The liberation of humanity from all partial and mediating groups and memberships finally culminates in what Tocqueville famously calls “the tutelary State”—the rise of a new form of tyranny, “democratic despotism,” particularly chilling because it comes about not through the imposition of force and violence, but at the invitation of an individuated and weak democratic citizenry. No longer able to turn to the old orders and organizations to which he might once have belonged, “he naturally turns his eyes toward the huge entity which alone stands above the universal level of abasement”—the State—amid his individuated weakness.
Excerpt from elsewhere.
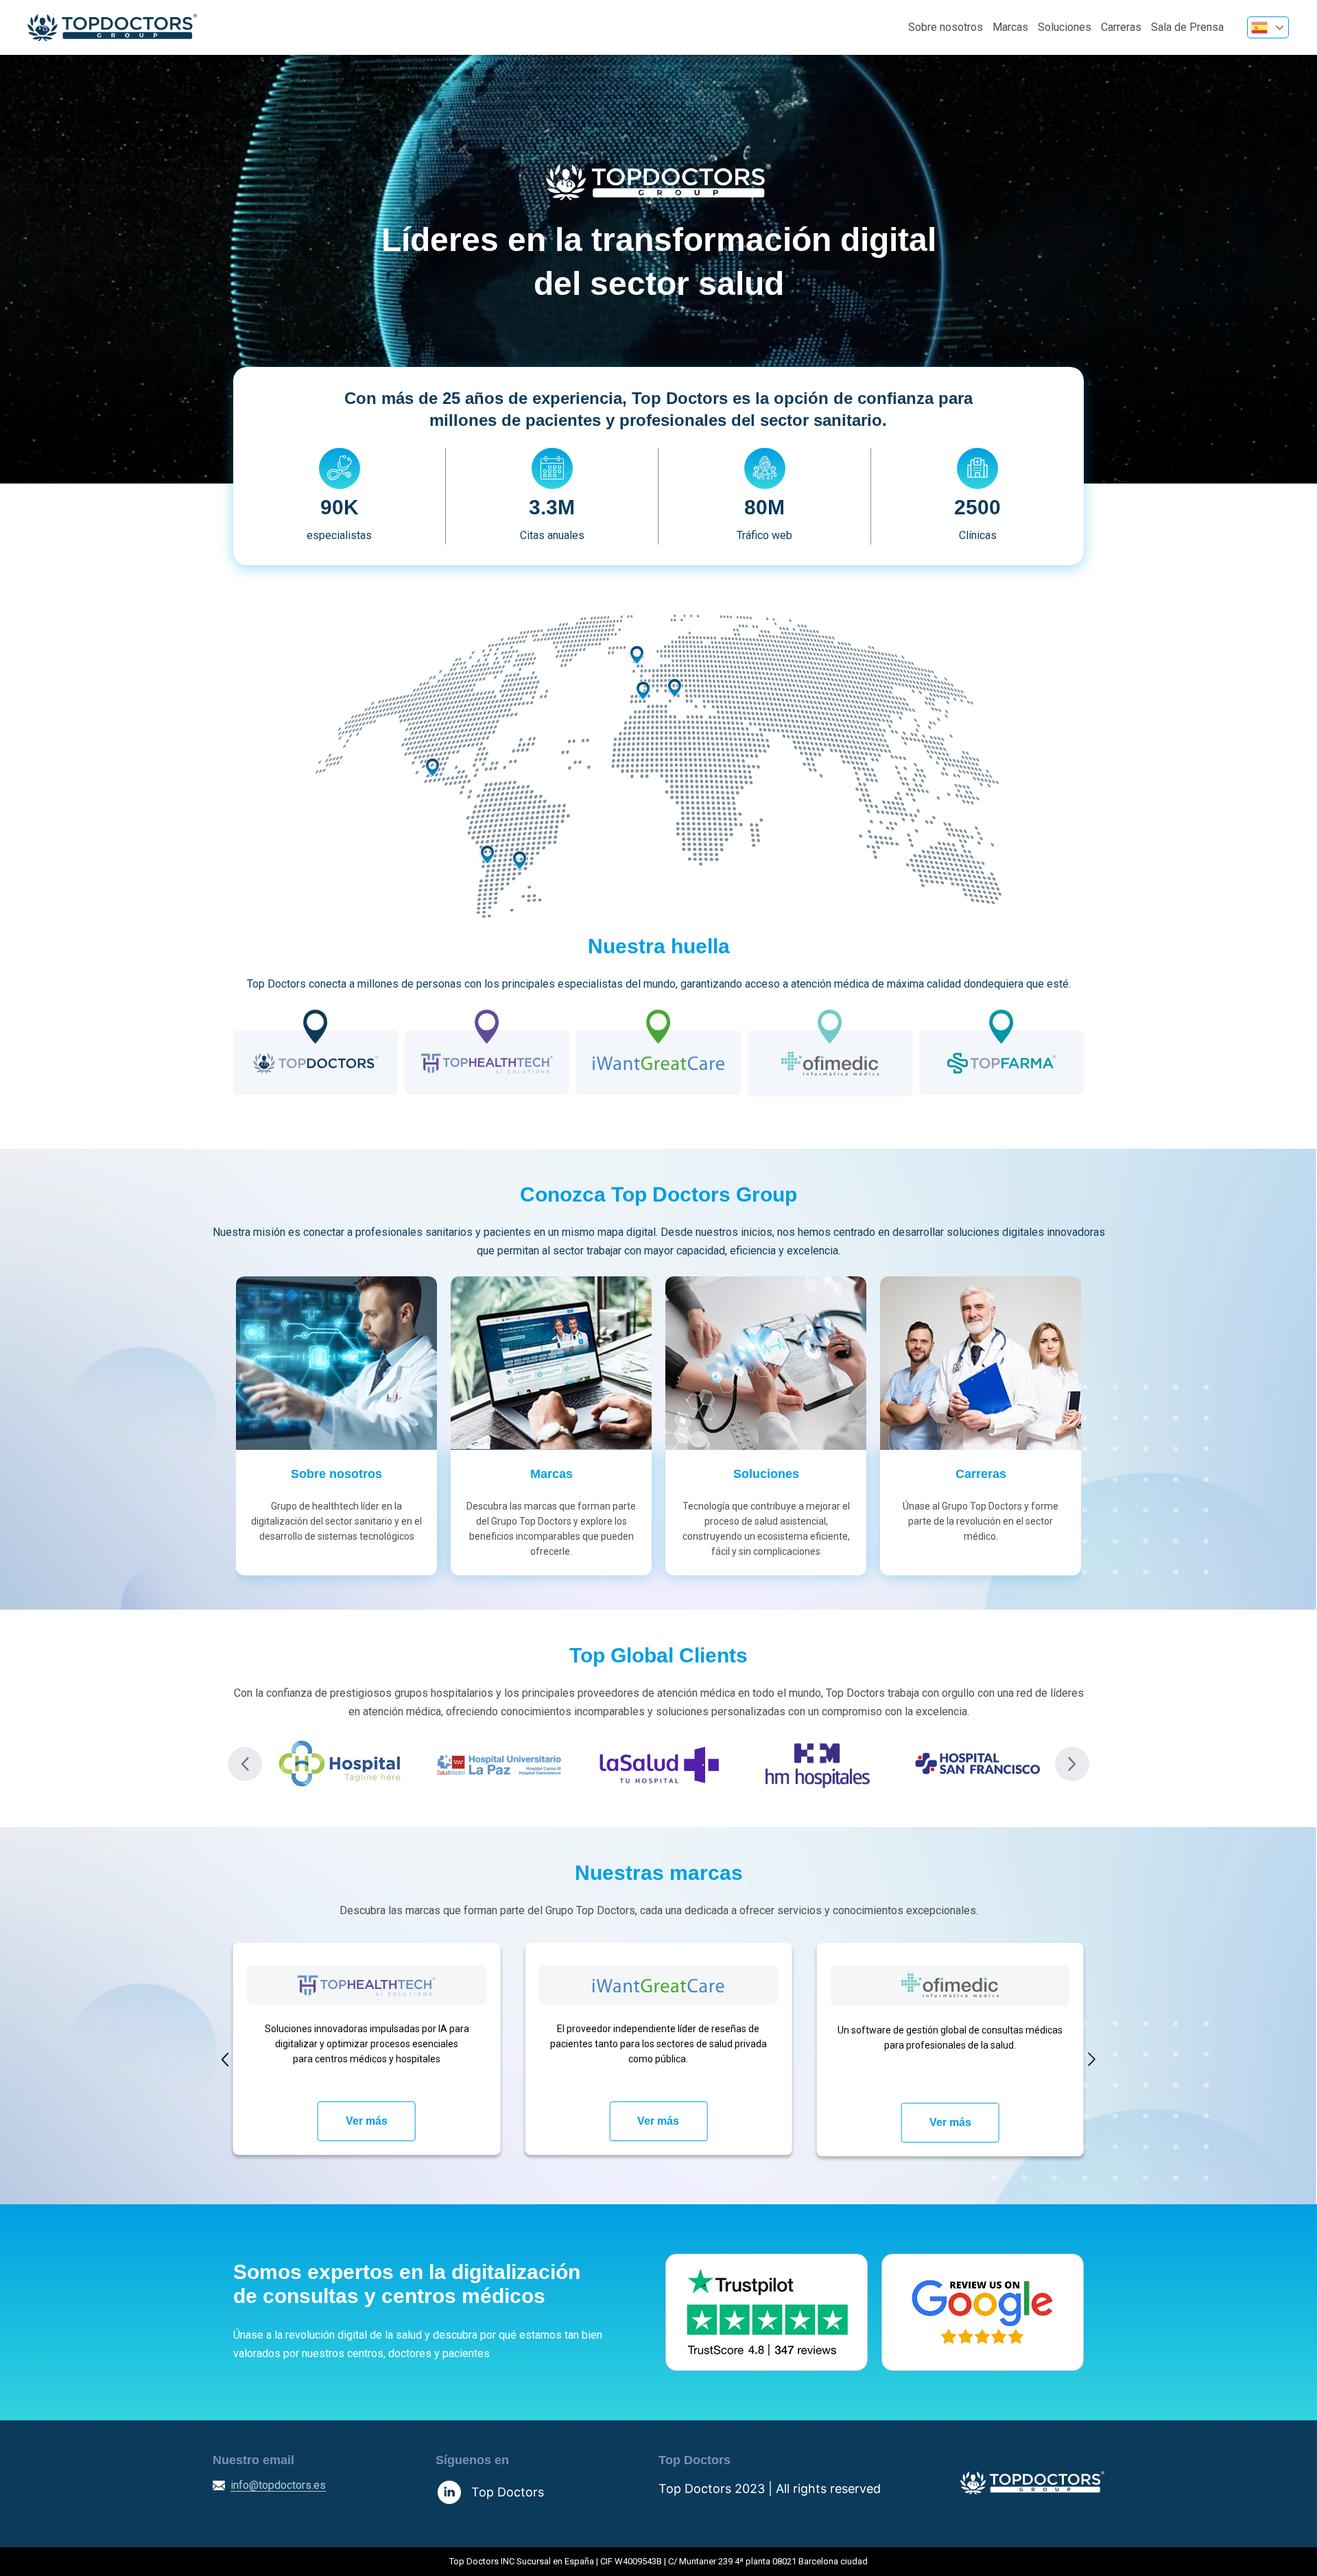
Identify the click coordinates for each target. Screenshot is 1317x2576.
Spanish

As Robert Nisbet recognized in his 1953 classic, The Quest for Community—deeply influenced by Tocqueville’s thought—the prevailing belief that the relevant debate is between individualism and collectivism represents a false dichotomy, that, in fact, the two are mutually reinforcing. “Individual versus State is as false an antithesis today as it ever was. The State grows on what it gives to the individual as it does on what it takes from competing social relationships—family, labor unions, profession, local community, and church. And the individual cannot but find a kind of vicarious strength in what is granted in the State.” (This was the entire point of the Obama campaign’s portrayal of “The Life of Julia,” whose life story has mysteriously disappeared from the internet. She is a person portrayed as utterly alone, and the only source of support is from the State. Thus, while she is proudly free, she is also weak and alone; her actual “autonomy” was achieved as a gift of the State; and, as democratic citizens, we are obligated to provide her autonomy while assisting her in her isolation as a requirement of the fulfillment of democratic individuality and equality).
Tocqueville wrote of these dynamics in the early part of the 19th-century, half a century before the development of Progressive philosophy and politics. It is surely the case that Progressivism found inspiration in “foreign” sources, and this has led many conservatives to conclude that Progressivism arose from a foreign “contagion” that infected the healthy organism of the Constitutional republic erected by the Founders. However, Tocqueville’s analysis presents a discomfiting fact—that the basic inclinations toward progressivism were there at the creation. As Nisbet recognized, “the real conflict in modern political history has not been, as is so often stated, between the State and individual, but between the State and social group.” Conservatives should eschew the “false antipathy” in their assertion that salvation is to be found in individualism; rather, what is needed is a renewed defense of the institutions and memberships aside from, and distinctly placed, to that of the State—family, community, local markets, Church. Not because these constitute “lifestyle choices,” but because they are the true sources of human liberty—liberty through reforging the chains that democracy shatters in the pursuit of liberation in the name of individual autonomy, culminating with the rise of the modern, Progressive State to which we finally sacrifice our individuality.